Directions >>
Set down, word for word, everything in the interview below from "Writer-director Matthew Bissonnette" down to "Or does it?".

Supplied text >>
____
When we chatted over the phone the other week, Byrne was in Los Angeles. Far from the home in Rockport, Maine, where he lives with his wife and three-year-old daughter.

“I come from a culture where this kind of man was revered. You know, the hard-drinking, devil-may-care, womanizing, illiterate, charismatic kind.”

What did he do to prep for this new role?

Byrne looked to what is a well-known Irish stereotype. “I come from a culture where that kind of man was revered. You know, the hard-drinking, devil-may-care, womanizing, illiterate, charismatic kind of man.”

“Brendan Behan was one of those. Dylan Thomas is another. A lot of rock stars. It’s hard to believe that was admired as a way of living life.”

In Death of a Ladies’ Man there is, Byrne says, a poignancy to looking back over a life lived in that way. “One has to deal with regret, how one has lived one’s life, how one has loved and how well one has treated one’s fellow man.”

“In movie fiction, at least, it allows one to do that.”

“And, you have your own version of this type of man in Australia. The macho type where it’s all about expressing the external, rather than the internal.”

Byrne remembers his time in Australia fondly. “It was just like being at home.” He told Ray Lawrence, director of Jindabyne, that he felt completely at ease in the country though he didn’t know why.

“It’s about the way life is lived. I did not find it when I lived in England. Or in America, for that matter.”

I ask if we should feel any sympathy for his character O’Shea, someone who has really stuffed up. “Well, he does recognise the error of his ways, and he is redeemed through the love of other people. He’s lucky in that way.”

Brought up a Roman Catholic, Byrne once trained as a priest, then he studied archaeology and Celtic languages at University College Dublin. Where was he headed at that time? “I had no idea!”

O’Shea’s terminal, inoperable condition has its upside. It allows for the most wonderful, fanciful hallucinations

O’Shea’s terminal, inoperable condition has its upside at least. It allows for the most wonderful, fanciful hallucinations. Like imagining buffed wait-staff serving tables in silver lurex bikinis and tiger’s head. Or his poetry students drinking champagne, throwing streamers and singing during one of his lectures. Is it real or imagined? O’Shea knows what he would rather choose.

Writer-director Matthew Bissonnette describes his film as a surprisingly happy story about death. O’Shea’s surreal flights of fancy that are strung through the narrative do lighten the mood. It was an inspired idea sharing the hallucinations that O’Shea experiences with the rest of us.

The title of the film is, of course, the same as the album released by Leonard Cohen in 1977. “Cohen was a poet who sang, like Bob Dylan. Neither of them was an amazing singer, but they both had distinctive voices and brought thought-provoking meditations on life.”

Byrne’s O’Shea shows he has a latent capacity for physical violence, in a hallucinatory episode that seems completely out of character for the softly spoken academic. It comes as a shock. Or does it?

There has been a steely glint, beneath a softly spoken exterior, in a lot of Byrne’s characters over the years. What does he think?

“I think every human being understands the nature of violence, and I think that the possibility violence or anger is very present at all times.”

Is 2021 the time. with #MeToo and all of that, to release a film called Death of a Ladies’ Man?

“It is exactly the right time to bring it out.”
____
Data excerpt >>
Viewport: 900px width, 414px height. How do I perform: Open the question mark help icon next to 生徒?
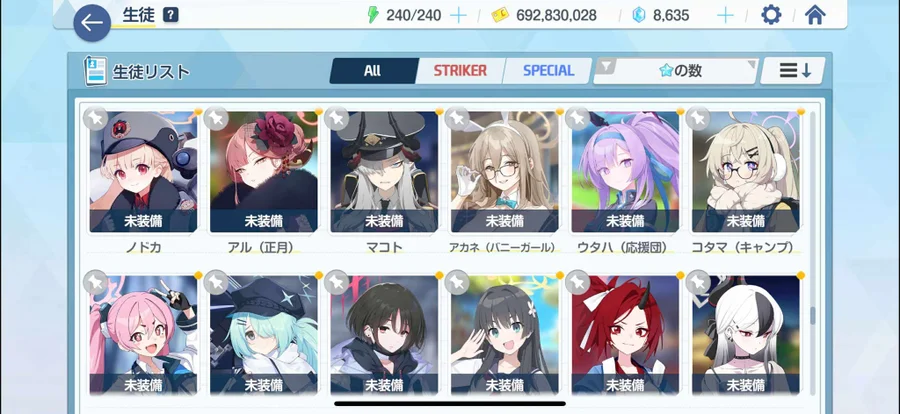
____
Response below >>
Writer-director Matthew Bissonnette describes his film as a surprisingly happy story about death. O’Shea’s surreal flights of fancy that are strung through the narrative do lighten the mood. It was an inspired idea sharing the hallucinations that O’Shea experiences with the rest of us.

The title of the film is, of course, the same as the album released by Leonard Cohen in 1977. “Cohen was a poet who sang, like Bob Dylan. Neither of them was an amazing singer, but they both had distinctive voices and brought thought-provoking meditations on life.”

Byrne’s O’Shea shows he has a latent capacity for physical violence, in a hallucinatory episode that seems completely out of character for the softly spoken academic. It comes as a shock. Or does it?